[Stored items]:

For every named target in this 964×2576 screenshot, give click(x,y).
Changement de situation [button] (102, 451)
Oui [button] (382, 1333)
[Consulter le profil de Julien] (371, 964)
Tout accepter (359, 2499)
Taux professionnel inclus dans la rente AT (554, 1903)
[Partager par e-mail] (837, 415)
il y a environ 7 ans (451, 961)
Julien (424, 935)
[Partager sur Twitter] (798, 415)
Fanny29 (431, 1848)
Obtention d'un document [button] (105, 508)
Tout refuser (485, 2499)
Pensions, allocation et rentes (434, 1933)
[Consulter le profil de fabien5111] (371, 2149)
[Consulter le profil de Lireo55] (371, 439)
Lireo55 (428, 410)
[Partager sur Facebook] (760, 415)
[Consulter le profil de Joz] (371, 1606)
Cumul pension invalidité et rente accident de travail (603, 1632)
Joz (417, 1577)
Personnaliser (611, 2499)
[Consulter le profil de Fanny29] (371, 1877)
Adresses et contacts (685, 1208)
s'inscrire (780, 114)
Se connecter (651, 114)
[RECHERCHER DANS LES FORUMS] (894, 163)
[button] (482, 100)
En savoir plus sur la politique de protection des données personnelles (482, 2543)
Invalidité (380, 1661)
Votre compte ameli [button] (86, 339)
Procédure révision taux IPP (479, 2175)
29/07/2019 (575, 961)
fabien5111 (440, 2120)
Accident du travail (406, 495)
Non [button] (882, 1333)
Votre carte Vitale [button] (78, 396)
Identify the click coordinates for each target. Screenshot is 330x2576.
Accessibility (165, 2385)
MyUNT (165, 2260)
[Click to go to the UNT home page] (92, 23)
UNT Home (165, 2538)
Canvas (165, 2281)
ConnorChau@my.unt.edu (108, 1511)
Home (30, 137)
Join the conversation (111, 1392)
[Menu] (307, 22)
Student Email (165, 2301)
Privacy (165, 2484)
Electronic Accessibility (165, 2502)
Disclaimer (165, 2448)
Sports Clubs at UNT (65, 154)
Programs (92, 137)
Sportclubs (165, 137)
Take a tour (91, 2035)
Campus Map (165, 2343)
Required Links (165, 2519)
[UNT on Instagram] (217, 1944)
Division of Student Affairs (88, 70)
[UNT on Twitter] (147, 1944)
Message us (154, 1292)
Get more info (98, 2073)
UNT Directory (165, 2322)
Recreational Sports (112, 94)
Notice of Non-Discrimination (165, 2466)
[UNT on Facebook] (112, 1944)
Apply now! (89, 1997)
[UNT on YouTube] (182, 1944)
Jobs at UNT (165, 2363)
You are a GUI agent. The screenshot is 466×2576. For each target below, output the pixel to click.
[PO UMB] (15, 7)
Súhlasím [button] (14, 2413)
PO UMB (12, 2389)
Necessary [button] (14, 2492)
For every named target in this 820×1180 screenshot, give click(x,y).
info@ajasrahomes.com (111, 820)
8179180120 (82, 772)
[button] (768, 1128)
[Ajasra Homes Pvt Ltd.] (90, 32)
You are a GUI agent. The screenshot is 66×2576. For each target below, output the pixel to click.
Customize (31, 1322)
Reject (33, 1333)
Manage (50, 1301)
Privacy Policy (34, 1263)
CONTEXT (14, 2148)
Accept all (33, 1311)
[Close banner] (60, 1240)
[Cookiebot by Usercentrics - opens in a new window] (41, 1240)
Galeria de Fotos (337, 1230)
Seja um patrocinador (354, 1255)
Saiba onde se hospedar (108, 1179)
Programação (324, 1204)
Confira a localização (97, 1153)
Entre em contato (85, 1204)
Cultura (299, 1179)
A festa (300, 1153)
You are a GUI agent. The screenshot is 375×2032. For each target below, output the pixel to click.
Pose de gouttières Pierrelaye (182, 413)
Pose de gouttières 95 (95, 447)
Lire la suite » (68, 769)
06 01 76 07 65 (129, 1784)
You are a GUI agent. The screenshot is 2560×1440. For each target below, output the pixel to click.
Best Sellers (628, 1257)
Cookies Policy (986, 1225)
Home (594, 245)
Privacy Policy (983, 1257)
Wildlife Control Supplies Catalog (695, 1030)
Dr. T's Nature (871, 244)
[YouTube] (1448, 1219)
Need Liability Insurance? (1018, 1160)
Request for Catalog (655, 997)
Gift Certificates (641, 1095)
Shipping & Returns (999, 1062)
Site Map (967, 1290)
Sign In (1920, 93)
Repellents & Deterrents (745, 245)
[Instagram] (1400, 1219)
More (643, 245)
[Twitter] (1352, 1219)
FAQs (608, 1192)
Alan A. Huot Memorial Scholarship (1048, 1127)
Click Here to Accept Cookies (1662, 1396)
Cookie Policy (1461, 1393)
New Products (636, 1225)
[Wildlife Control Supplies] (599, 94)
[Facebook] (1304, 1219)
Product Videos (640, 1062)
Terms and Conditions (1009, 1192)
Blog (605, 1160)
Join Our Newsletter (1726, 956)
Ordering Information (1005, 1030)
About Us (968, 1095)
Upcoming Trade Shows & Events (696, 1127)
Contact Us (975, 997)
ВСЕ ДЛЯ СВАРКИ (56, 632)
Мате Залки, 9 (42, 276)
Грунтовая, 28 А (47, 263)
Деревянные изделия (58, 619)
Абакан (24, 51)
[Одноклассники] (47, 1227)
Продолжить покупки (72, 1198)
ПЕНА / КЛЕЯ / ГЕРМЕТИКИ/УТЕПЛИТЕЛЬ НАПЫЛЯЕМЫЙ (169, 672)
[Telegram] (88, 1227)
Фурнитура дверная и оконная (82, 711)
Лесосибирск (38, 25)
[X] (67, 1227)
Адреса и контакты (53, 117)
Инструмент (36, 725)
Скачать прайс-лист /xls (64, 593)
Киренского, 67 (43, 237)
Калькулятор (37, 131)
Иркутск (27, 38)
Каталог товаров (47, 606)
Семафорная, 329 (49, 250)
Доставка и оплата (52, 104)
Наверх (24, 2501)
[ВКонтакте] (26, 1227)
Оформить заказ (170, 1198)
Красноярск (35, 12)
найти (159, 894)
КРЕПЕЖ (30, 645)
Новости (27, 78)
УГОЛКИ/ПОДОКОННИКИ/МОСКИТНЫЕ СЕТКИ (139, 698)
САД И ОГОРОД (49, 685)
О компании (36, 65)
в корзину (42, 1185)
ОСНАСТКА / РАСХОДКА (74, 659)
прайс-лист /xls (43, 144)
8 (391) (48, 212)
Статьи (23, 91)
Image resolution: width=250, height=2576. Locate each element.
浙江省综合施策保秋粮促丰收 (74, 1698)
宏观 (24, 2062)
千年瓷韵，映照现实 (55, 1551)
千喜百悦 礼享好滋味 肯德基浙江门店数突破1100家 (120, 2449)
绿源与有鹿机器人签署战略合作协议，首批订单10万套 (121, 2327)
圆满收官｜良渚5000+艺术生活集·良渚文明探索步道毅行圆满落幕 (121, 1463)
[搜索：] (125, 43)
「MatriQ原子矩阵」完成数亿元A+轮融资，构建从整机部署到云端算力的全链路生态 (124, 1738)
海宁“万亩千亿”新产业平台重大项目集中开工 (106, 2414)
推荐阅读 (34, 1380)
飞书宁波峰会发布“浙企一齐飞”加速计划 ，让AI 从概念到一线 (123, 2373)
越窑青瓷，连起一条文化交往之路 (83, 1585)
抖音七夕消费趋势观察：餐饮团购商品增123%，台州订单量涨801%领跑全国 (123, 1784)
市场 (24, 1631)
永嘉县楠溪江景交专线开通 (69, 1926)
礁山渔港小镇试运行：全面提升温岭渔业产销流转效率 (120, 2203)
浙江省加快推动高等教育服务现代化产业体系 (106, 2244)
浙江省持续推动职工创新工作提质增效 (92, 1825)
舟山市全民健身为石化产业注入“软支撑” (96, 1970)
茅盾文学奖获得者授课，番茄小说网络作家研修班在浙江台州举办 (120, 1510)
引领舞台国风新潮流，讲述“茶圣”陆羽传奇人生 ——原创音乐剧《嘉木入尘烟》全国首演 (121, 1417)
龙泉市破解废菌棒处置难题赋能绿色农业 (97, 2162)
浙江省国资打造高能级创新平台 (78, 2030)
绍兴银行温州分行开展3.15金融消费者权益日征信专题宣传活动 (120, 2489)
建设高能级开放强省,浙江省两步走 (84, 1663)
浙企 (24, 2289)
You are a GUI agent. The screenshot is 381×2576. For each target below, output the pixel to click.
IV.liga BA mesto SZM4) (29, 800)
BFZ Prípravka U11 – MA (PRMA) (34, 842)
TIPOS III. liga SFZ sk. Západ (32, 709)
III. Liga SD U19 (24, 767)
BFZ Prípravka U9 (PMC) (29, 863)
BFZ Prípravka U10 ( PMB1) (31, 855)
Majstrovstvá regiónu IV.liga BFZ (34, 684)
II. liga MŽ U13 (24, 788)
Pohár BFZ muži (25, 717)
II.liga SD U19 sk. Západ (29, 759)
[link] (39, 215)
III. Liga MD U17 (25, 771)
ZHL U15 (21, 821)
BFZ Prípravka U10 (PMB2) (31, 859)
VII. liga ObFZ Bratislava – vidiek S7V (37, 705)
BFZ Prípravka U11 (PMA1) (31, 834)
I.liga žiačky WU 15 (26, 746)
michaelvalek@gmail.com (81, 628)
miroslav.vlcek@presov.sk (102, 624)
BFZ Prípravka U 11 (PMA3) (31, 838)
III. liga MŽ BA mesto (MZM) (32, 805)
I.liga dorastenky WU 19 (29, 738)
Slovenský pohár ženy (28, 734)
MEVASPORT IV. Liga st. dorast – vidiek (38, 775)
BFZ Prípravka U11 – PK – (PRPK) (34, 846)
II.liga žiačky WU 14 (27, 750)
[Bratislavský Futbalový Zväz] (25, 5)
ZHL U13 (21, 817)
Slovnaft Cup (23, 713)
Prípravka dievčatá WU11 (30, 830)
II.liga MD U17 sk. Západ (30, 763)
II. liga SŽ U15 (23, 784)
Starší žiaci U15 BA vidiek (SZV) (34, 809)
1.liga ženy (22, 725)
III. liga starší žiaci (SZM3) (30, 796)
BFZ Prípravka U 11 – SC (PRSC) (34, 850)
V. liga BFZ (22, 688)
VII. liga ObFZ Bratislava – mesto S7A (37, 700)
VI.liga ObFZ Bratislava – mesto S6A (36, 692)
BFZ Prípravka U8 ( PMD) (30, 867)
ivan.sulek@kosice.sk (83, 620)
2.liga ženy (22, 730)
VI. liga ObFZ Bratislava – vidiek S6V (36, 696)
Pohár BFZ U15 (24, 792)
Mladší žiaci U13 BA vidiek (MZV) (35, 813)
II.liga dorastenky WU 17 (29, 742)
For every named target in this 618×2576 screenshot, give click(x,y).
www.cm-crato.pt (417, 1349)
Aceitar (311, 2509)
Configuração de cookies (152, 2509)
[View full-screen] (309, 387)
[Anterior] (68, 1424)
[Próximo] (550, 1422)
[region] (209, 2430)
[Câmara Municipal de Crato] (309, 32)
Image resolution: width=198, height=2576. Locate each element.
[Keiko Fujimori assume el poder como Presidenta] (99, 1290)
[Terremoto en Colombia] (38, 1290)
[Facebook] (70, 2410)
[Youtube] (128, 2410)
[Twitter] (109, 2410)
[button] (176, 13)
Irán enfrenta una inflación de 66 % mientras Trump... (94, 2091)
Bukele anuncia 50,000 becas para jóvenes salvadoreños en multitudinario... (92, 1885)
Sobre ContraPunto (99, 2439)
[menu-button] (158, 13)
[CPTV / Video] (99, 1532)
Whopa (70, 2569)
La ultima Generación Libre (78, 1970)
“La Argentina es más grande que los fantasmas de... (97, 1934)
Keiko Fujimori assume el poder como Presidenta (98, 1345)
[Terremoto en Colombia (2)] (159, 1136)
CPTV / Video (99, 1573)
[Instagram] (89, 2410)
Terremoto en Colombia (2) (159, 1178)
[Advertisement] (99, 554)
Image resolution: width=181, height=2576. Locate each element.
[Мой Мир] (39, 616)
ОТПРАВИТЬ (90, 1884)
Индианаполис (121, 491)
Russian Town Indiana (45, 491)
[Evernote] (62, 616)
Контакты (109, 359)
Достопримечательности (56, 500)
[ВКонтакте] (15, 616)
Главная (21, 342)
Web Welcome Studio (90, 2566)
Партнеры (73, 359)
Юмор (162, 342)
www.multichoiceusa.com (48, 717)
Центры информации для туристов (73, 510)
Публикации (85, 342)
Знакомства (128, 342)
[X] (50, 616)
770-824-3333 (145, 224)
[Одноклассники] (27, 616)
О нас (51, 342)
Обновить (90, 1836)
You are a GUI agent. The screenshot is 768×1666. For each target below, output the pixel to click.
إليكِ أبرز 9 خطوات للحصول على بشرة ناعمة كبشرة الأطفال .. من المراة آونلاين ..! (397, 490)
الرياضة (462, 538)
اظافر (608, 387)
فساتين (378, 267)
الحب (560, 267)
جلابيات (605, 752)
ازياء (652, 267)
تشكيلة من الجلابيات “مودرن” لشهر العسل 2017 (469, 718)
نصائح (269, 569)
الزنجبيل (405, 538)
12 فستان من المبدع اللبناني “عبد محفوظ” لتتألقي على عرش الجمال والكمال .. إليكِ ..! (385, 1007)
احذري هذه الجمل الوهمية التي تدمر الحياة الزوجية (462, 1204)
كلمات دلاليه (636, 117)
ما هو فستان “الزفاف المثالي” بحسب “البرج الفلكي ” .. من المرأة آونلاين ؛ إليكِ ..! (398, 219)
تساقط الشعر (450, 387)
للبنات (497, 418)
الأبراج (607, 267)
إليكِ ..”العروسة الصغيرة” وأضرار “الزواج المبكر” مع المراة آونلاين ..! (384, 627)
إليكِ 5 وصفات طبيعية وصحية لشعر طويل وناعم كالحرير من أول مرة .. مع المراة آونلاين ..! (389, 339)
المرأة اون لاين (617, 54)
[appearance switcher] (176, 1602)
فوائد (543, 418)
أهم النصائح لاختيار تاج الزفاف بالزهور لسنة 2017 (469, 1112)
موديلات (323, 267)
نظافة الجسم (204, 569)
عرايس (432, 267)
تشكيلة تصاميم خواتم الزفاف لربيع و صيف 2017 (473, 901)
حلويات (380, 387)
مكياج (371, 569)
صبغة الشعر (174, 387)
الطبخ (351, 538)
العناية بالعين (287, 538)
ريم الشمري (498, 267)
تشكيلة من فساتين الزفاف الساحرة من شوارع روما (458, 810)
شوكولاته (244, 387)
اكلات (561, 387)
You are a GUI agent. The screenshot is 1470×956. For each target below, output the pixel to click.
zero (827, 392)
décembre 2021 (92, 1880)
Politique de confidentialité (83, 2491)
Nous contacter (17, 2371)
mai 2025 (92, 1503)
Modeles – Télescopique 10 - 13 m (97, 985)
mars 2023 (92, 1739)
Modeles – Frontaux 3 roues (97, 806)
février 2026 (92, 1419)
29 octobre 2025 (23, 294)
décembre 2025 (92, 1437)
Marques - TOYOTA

[AIM OF THE EXERCISE]:
Copy out, from the data above, each line where the string "gouttières" is present.

[SOLUTION TO THIS PROBLEM]:
Pose de gouttières Pierrelaye (182, 413)
Pose de gouttières 95 (95, 447)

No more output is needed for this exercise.